● **Objective**
Reproduce the Dukes Highway text from "The final 17" down to "and inattention-related crashes.", substituting "divided highway" for "dual carriageway".

● **Document extract**
By the 1930s, the series of separate tracks had started to coalesce into the route it follows today, and was already being referred to as "the Duke's Highway" – after the Duke of York, later King George VI – but at the time the name had never been officially recognised. There was a push to name the road Tolmer Highway, after former police commissioner Alexander Tolmer of gold escort fame, but this never eventuated.

In the latter half of the 20th century, the western end of Dukes Highway was realigned to meet the Mallee Highway closer to Tailem Bend. It previously ran north from Coomandook on the alignment that is now known as the Old Dukes Highway to Moorlands.

The final 17 km of the highway after Bordertown, was originally built on unstable ground, and was re-constructed in 2005.

== Safety ==
Dukes Highway is South Australia's deadliest major road, with 28 deaths in the 5 years to 2009. This has led to calls for road improvements to separate traffic in each direction with a dual carriageway. Point-to-point speed cameras have been installed on one section of the highway to identify drivers who flout the speed limit.

Parts of the highway have wider centre lines installed, with audio tactile treatment to help drivers to realise and recover from drifting across the centre line before they encounter an oncoming vehicle. This is intended to reduce fatigue and inattention-related crashes.

● **Given data**
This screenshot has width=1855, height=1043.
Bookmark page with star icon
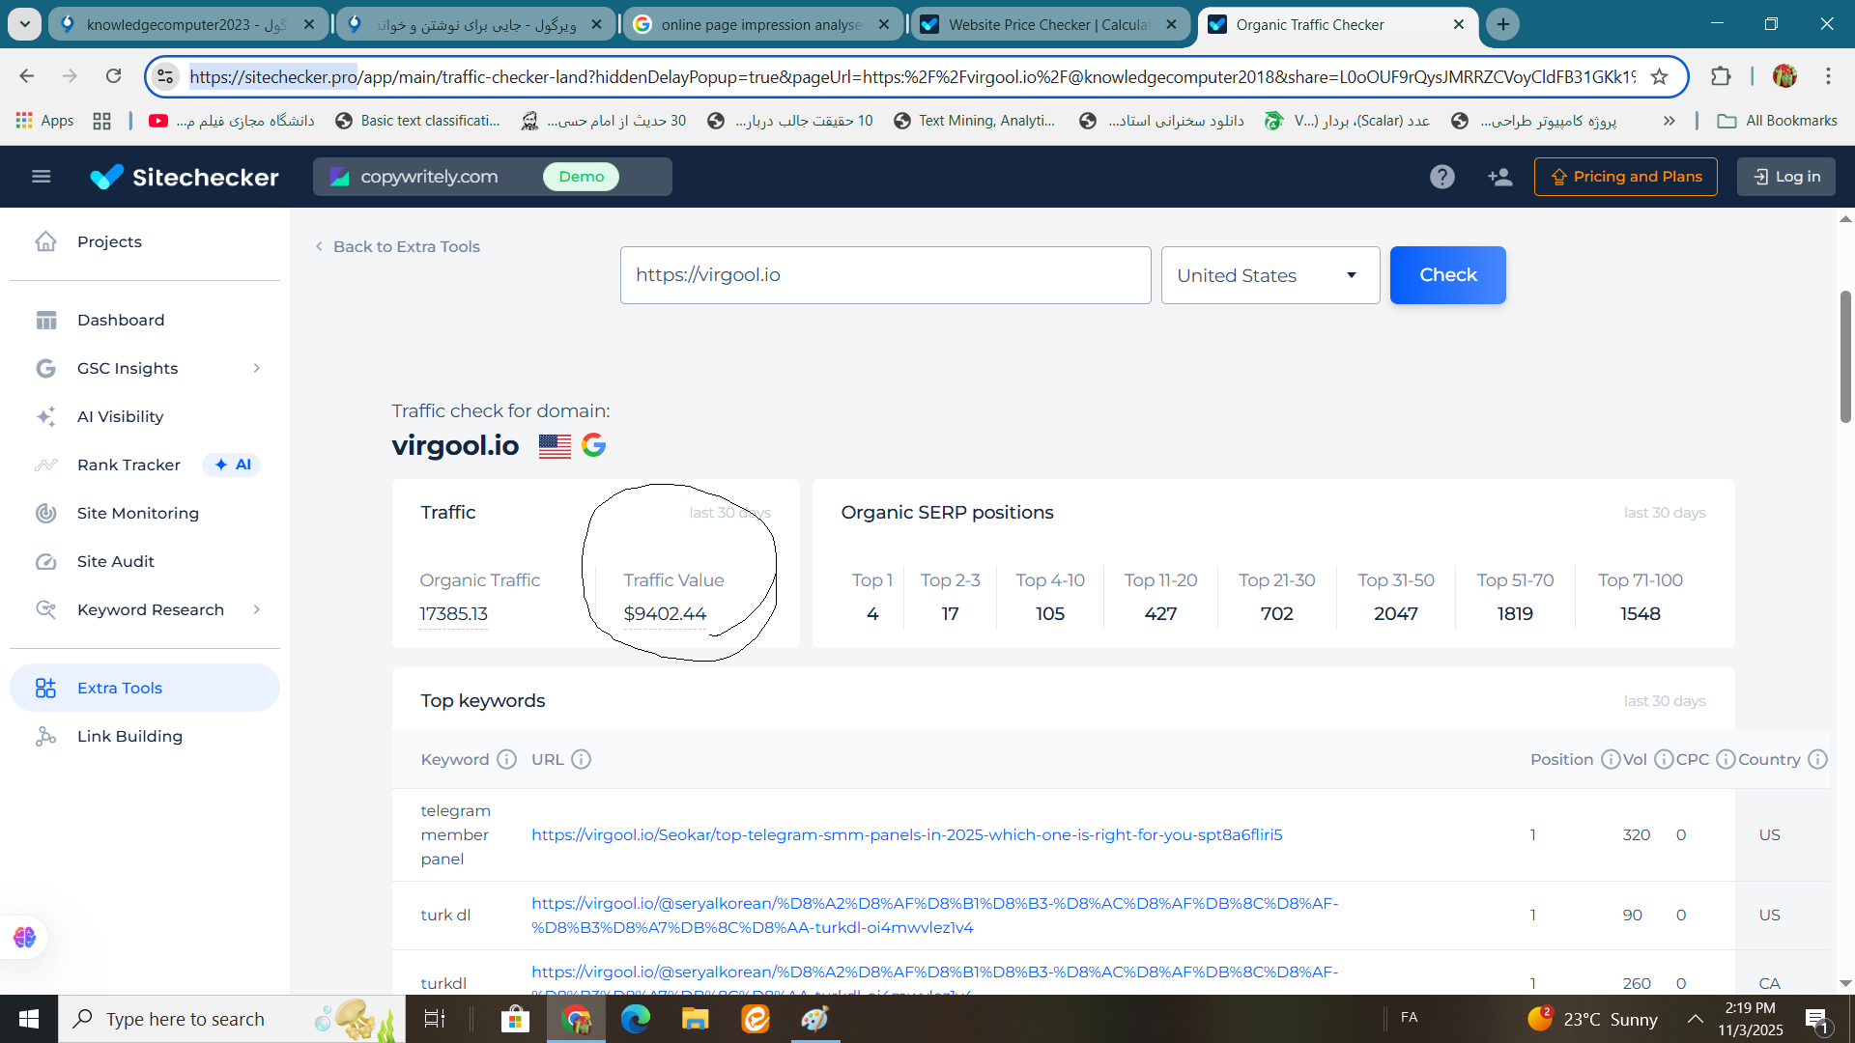click(1659, 76)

● **Problem solution**
The final 17 km of the highway after Bordertown, was originally built on unstable ground, and was re-constructed in 2005.

== Safety ==
Dukes Highway is South Australia's deadliest major road, with 28 deaths in the 5 years to 2009. This has led to calls for road improvements to separate traffic in each direction with a divided highway. Point-to-point speed cameras have been installed on one section of the highway to identify drivers who flout the speed limit.

Parts of the highway have wider centre lines installed, with audio tactile treatment to help drivers to realise and recover from drifting across the centre line before they encounter an oncoming vehicle. This is intended to reduce fatigue and inattention-related crashes.